Assigned task
Find every line below with the word "click" in it, and copy each one.

Saved data entries
○ ○ ○ ○ ○
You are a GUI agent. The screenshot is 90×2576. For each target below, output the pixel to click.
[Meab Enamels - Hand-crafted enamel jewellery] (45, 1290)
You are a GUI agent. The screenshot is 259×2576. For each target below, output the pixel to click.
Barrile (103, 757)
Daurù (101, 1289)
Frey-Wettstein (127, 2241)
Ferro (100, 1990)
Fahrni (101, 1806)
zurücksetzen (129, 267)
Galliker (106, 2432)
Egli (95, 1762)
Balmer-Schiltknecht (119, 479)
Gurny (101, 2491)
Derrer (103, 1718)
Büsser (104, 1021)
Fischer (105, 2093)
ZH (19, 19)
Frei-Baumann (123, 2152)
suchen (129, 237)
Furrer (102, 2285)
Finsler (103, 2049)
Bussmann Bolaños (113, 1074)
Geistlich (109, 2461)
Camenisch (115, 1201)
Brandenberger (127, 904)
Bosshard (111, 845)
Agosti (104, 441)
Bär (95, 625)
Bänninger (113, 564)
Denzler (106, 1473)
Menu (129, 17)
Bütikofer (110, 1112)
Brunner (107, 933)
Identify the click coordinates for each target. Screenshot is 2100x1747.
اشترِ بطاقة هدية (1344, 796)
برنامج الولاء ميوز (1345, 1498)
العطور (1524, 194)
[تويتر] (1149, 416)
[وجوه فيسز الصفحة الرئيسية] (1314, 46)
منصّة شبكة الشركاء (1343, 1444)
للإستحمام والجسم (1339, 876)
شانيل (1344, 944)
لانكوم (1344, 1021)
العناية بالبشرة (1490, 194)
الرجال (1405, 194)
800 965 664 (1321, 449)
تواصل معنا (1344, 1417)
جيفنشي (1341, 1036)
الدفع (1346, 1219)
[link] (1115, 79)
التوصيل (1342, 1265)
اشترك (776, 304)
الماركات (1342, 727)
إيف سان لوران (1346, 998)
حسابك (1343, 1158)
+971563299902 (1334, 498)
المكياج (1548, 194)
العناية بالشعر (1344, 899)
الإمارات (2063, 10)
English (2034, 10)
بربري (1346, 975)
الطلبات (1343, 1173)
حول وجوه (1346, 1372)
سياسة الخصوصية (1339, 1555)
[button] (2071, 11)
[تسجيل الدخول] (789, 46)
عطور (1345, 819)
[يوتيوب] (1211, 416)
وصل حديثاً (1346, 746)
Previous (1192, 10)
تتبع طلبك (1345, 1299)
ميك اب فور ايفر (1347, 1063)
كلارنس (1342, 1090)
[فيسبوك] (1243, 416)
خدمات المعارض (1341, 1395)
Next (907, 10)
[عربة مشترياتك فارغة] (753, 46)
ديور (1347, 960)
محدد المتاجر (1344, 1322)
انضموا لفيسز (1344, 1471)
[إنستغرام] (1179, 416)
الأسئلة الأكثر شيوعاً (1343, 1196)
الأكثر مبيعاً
○ ○ ○ ○ ○
Answer space
You are a GUI agent. The screenshot is 90×2576. For each target below, output the pixel to click.
You are a GUI agent. The screenshot is 259×2576. For each target below, output the pixel to click.
Identify the click coordinates for each target. Screenshot is 2100x1747.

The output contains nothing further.